Hacker News new | past | comments | ask | show | jobs | submit login
Microsoft had three staff at Australian data centre campus when Azure went out (itnews.com.au)
89 points by pophenat 7 months ago | hide | past | favorite | 49 comments

I guess people really have forgotten how to run datacenters.

The only people who should be shocked in this thread are the people who have been hoodwinked into thinking operations is so hard you need thousands of staff. I know AWS/GCP/Azure like to charge us as if we were hiring an army of sysadmins, but the truth is that day-to-day DC ops does not require so many people. Hardware failures are more rare than you think and you can work around them without panicking anyway.

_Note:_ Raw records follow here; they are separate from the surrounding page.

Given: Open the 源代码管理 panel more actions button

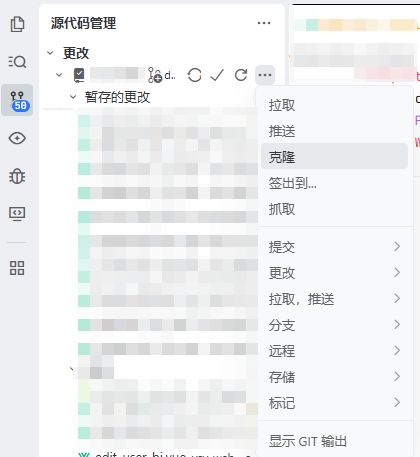Looking at the screenshot, I should click(x=264, y=23).
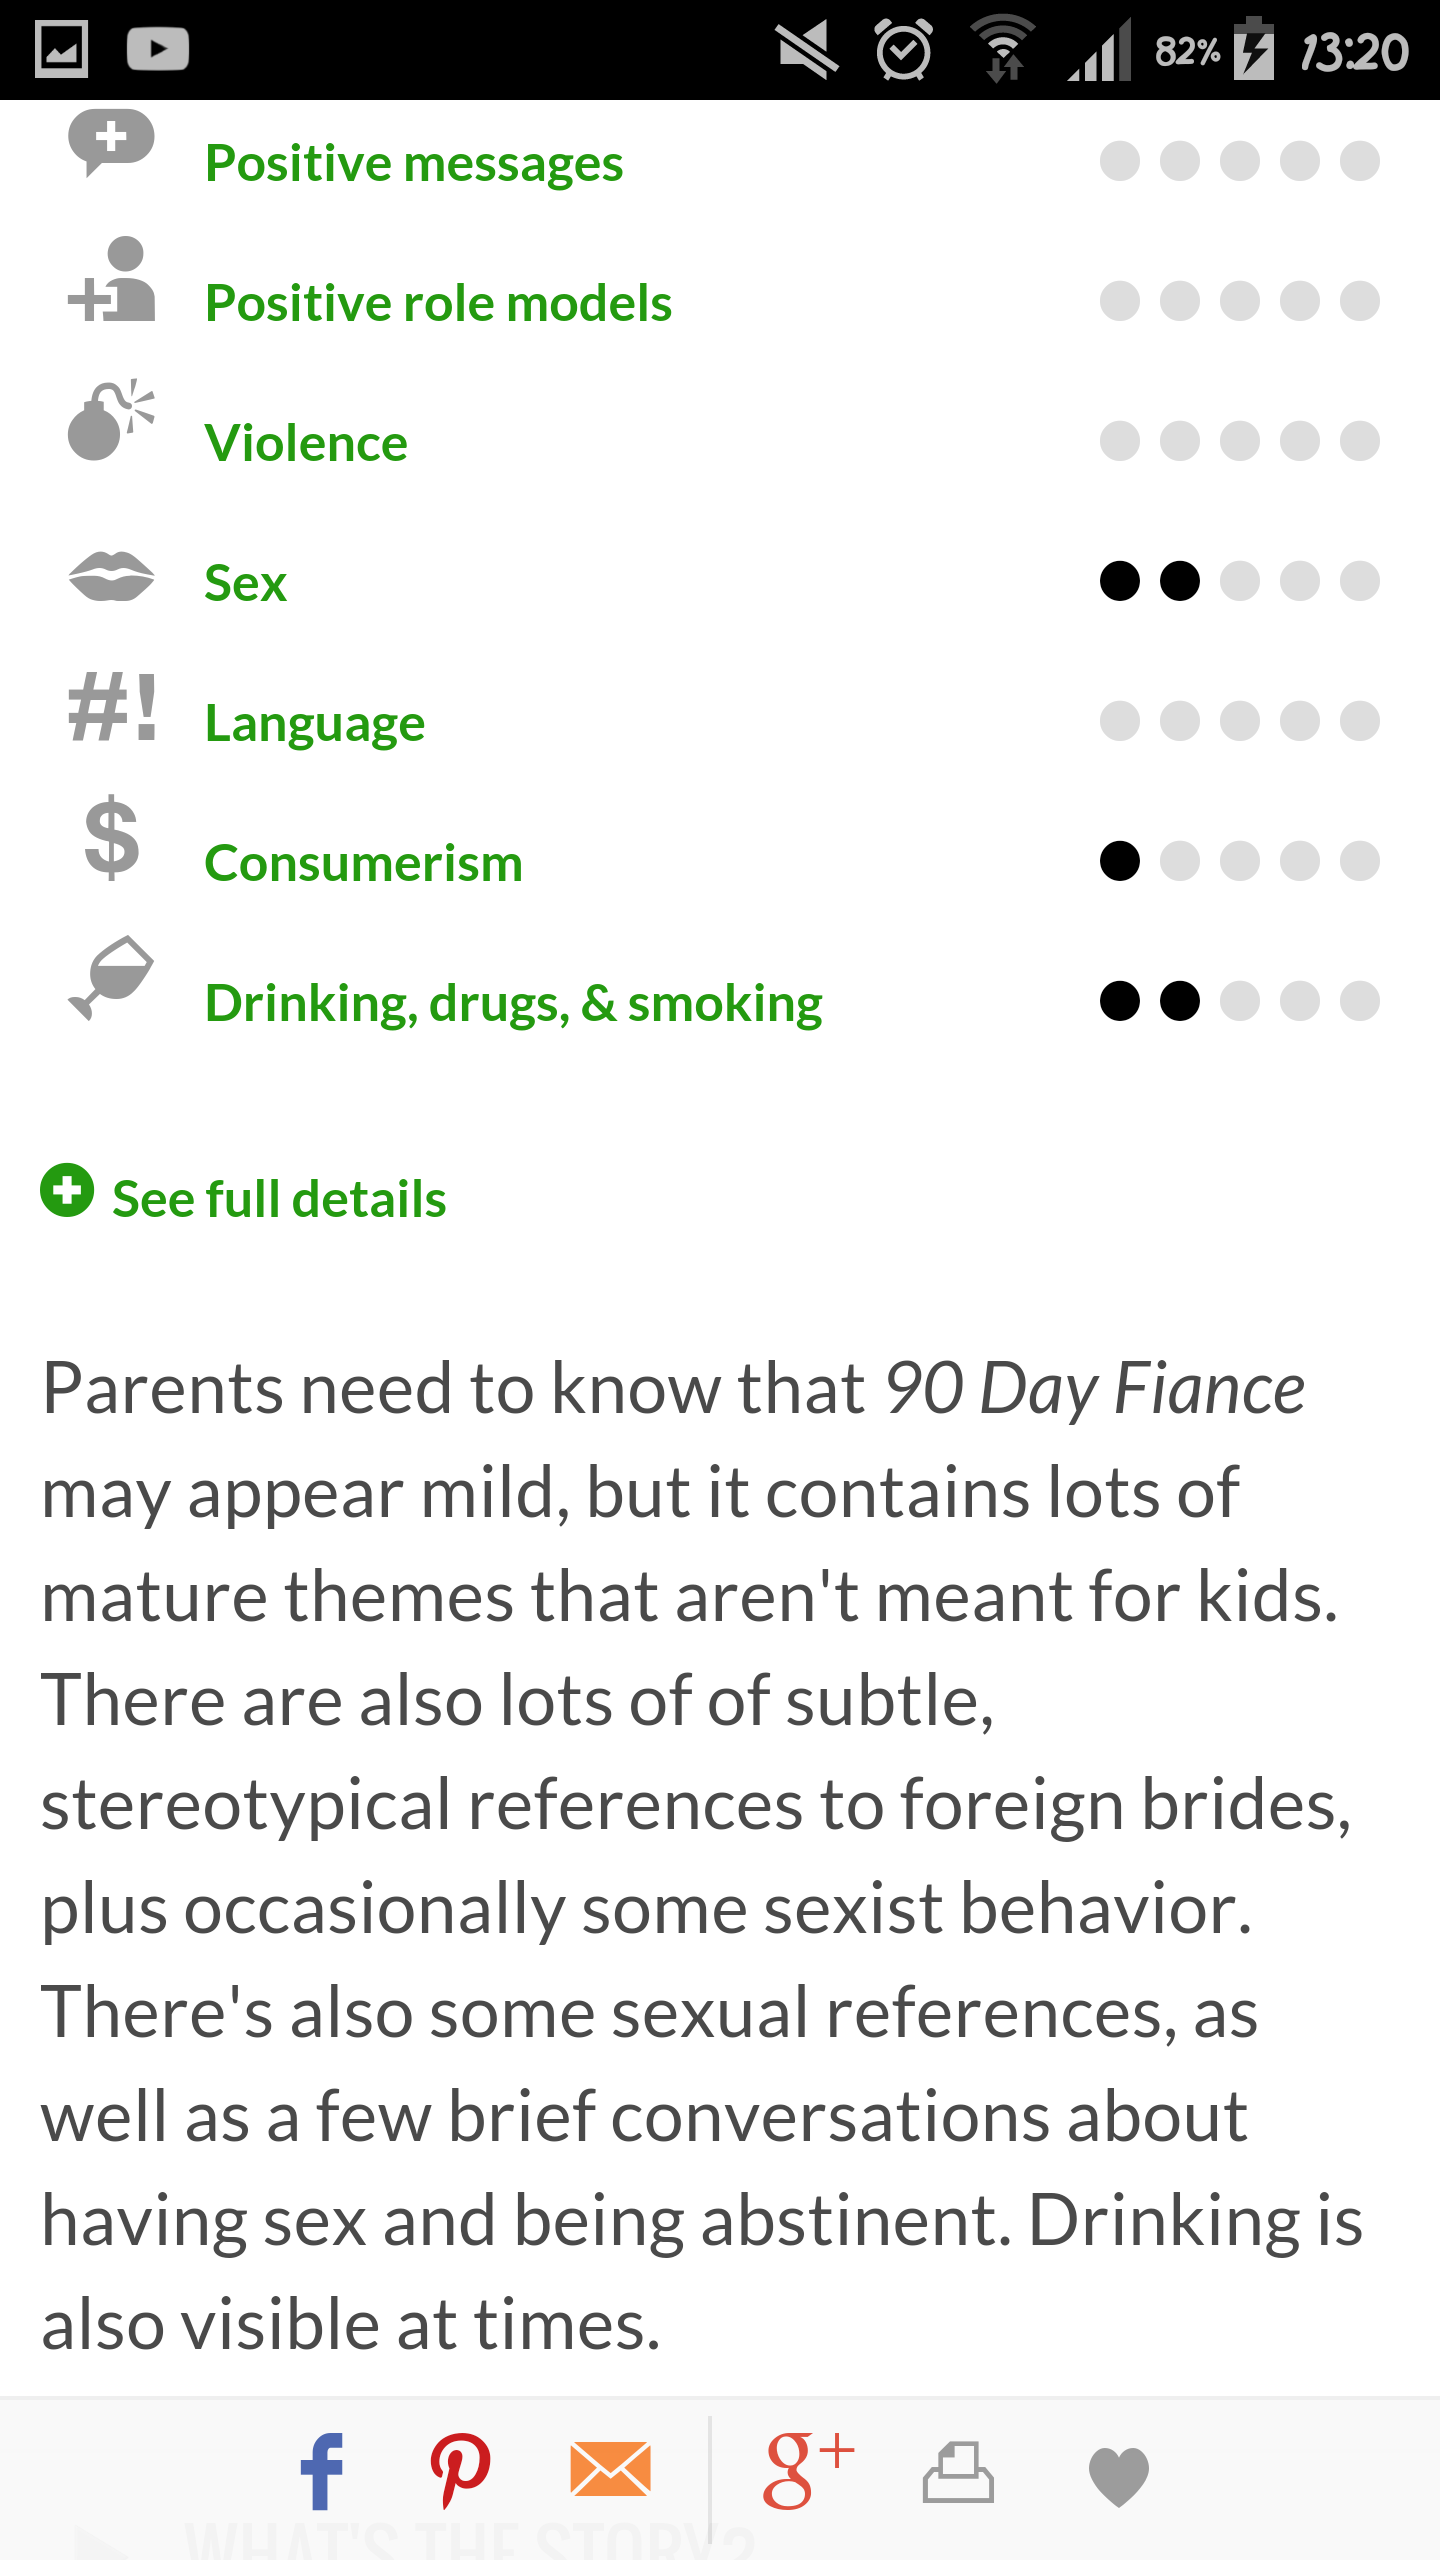Open the Language rating details
This screenshot has height=2560, width=1440.
(314, 723)
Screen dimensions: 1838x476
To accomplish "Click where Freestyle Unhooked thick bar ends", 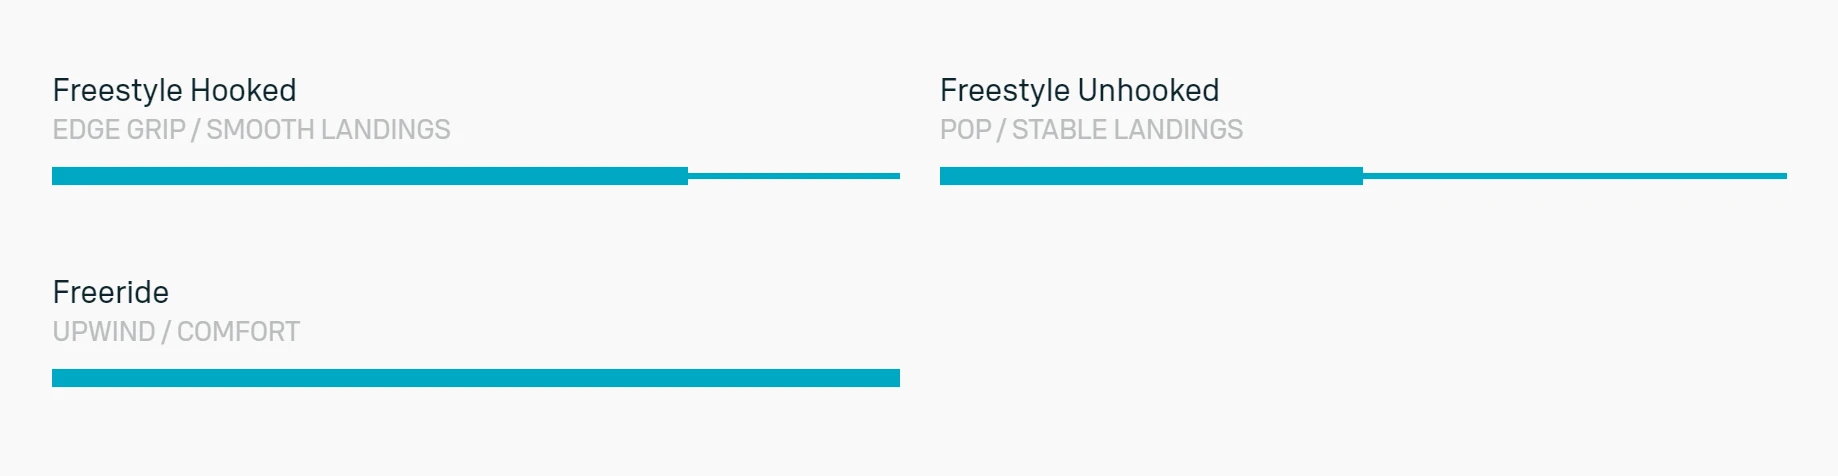I will [1361, 176].
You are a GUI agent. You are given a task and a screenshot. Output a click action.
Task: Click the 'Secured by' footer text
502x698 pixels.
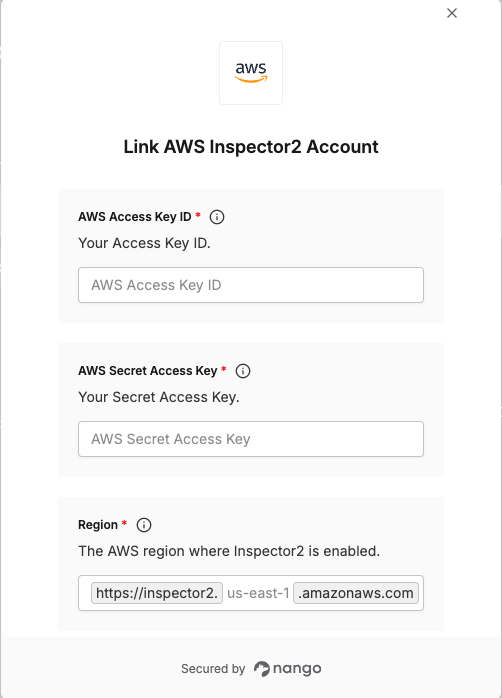point(213,669)
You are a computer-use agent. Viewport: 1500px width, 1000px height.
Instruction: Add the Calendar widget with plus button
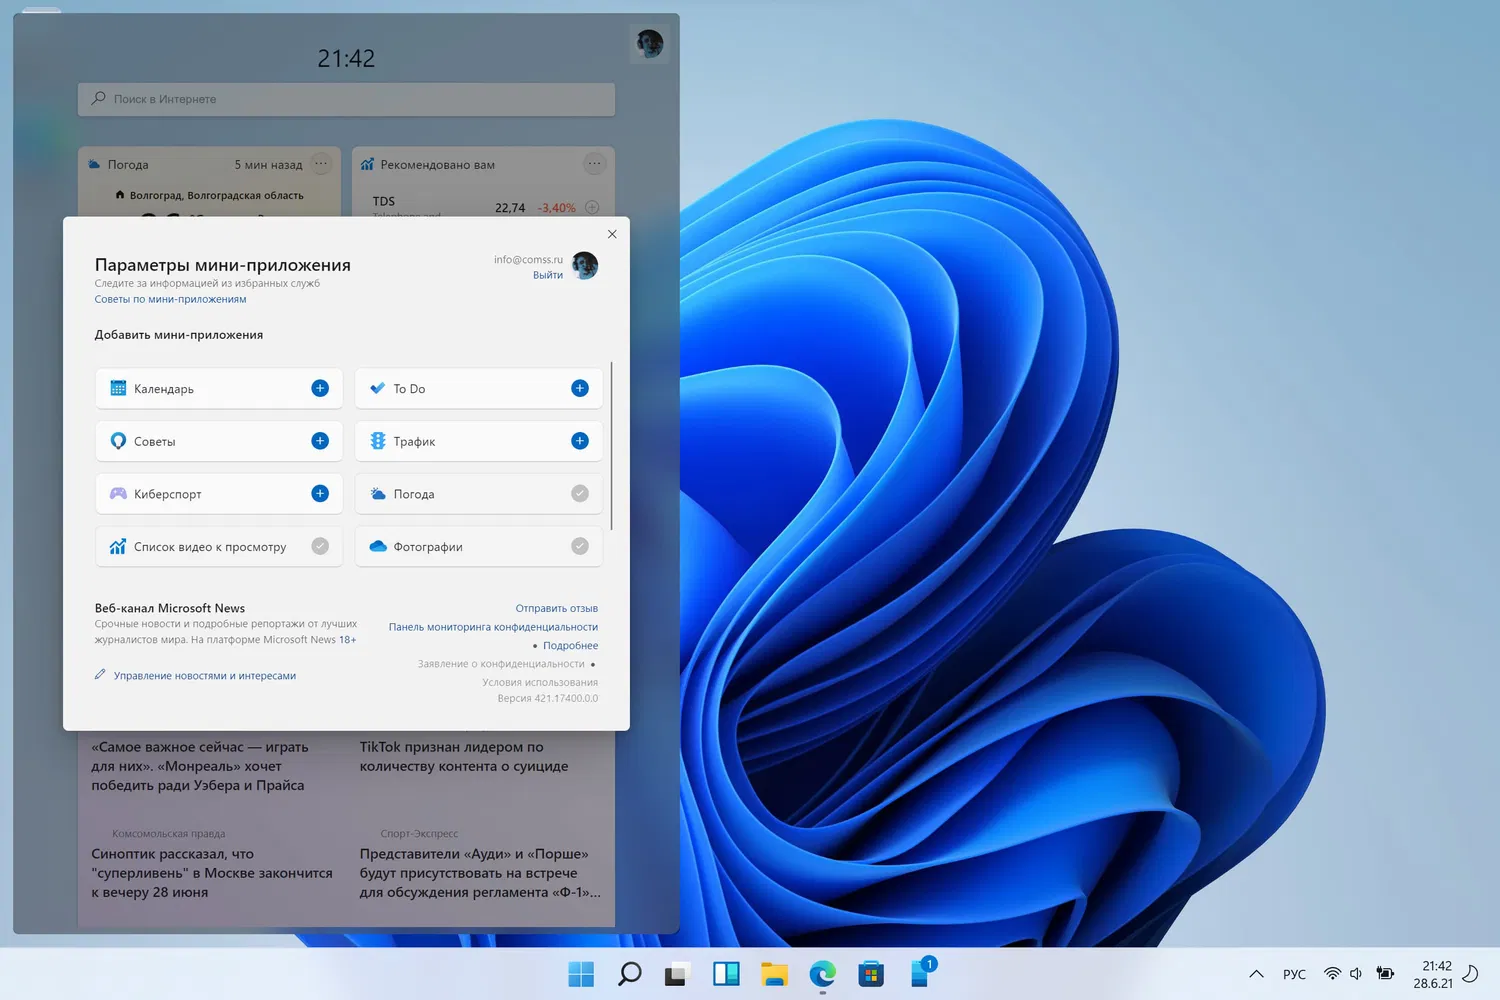320,388
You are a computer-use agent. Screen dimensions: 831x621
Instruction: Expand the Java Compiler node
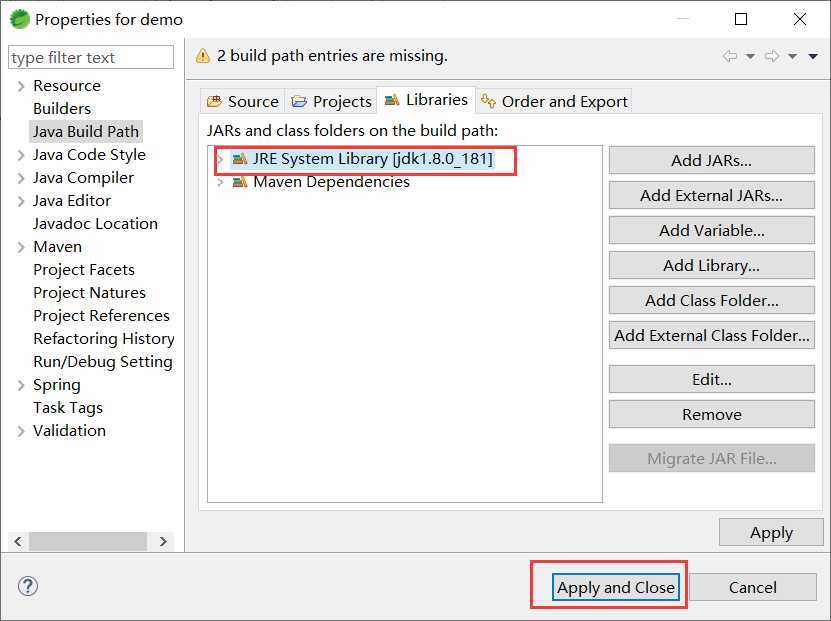click(21, 178)
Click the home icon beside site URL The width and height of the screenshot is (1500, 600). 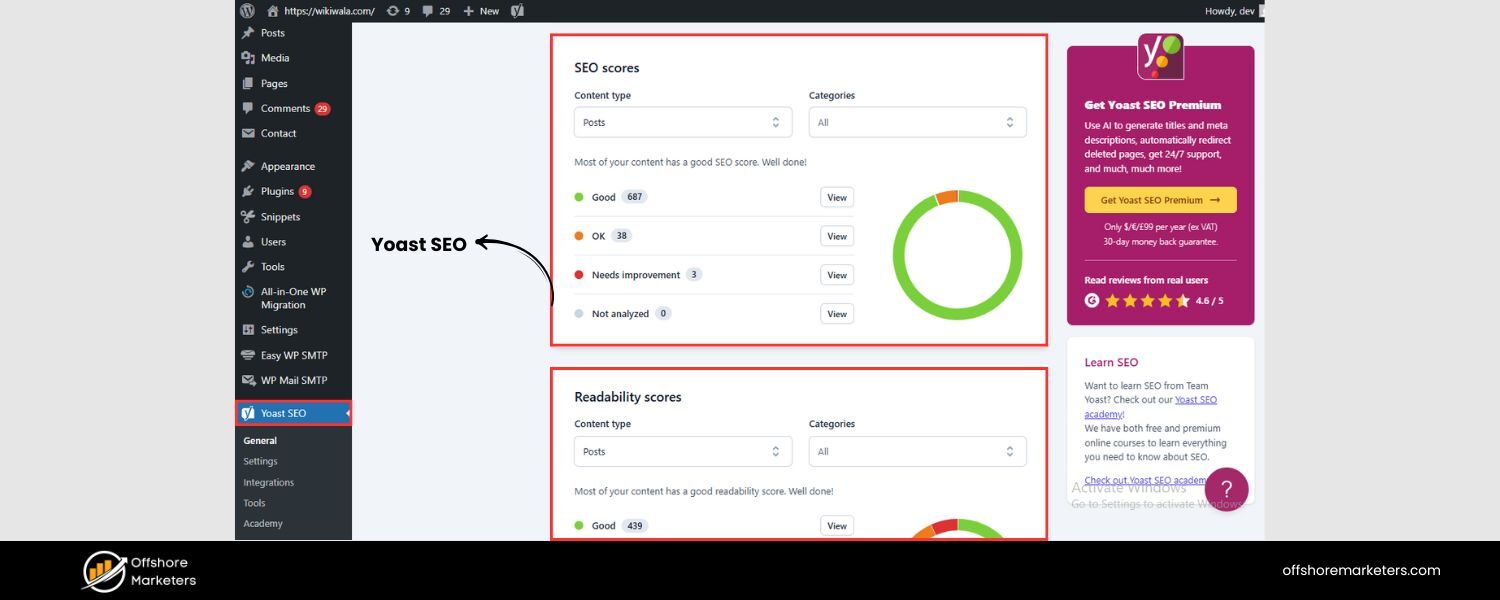273,11
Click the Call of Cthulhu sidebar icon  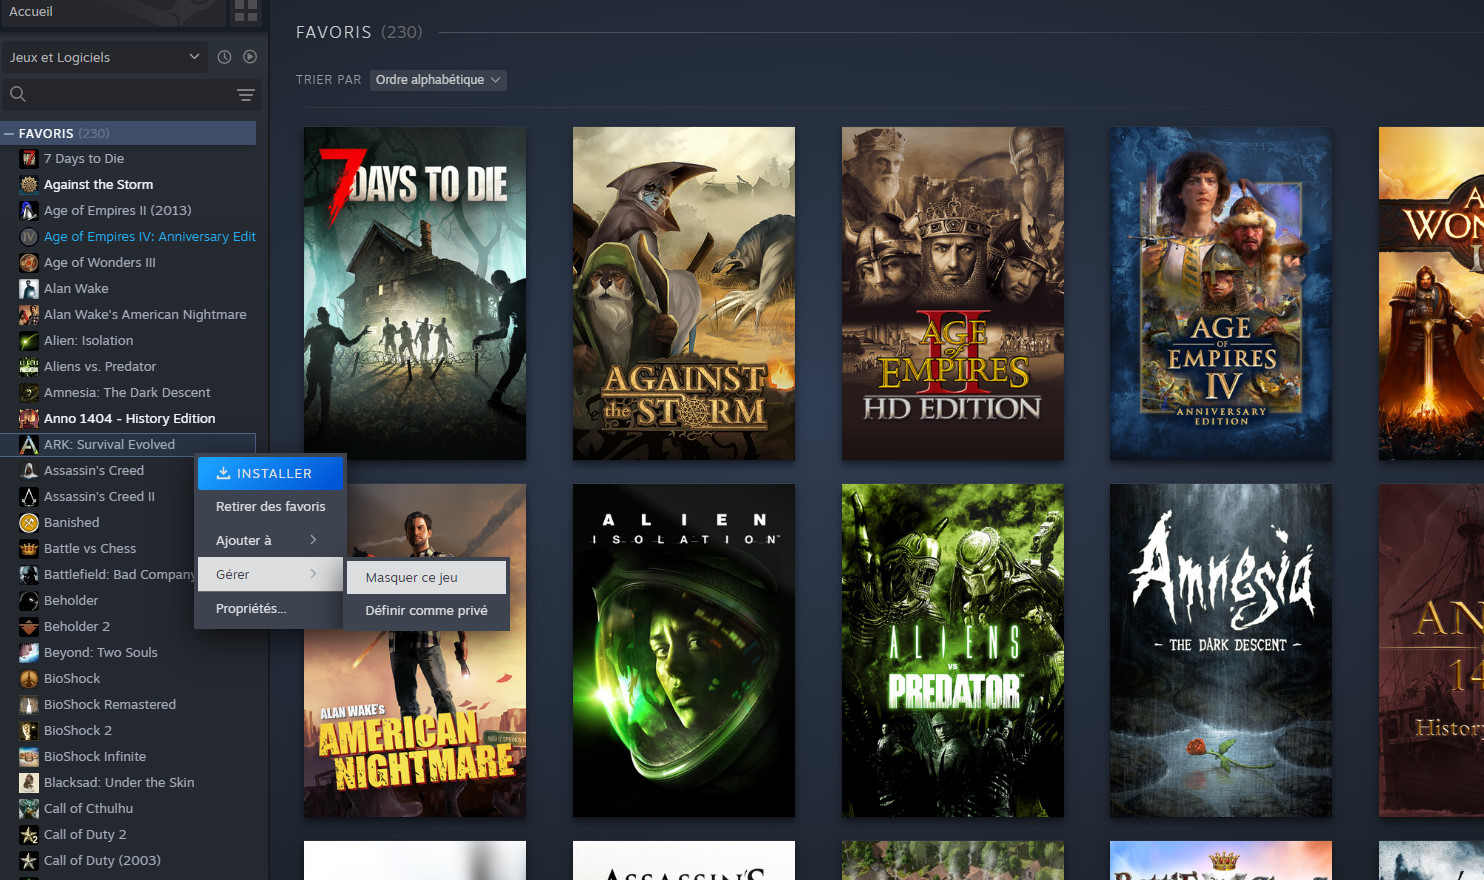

You actually need thousands of people for operations at major cloud provider scale (and much more for development), but it scales at some point where you only need people for hands-on tasks at satellite plants and the rest sits at HQ.

Or rather at low wage locations like India :)

The management's way of thinking is: "Well, let's just pay for the peace of mind." Except that this famous peace of mind never comes, because the cloud gets more and more complex each year and it's hard to keep up. Heck, even Amazon can't keep up: for example, officially they depreciate bucket policies but internally they are using it for example in the Cloud Formation templates for the Control Tower. But now it's too late to go back as most of the internet is running on the three major public clouds. You need a lot of determination and a good plan to free oneself from vendor lock-in. In larger orgs it's practically impossible.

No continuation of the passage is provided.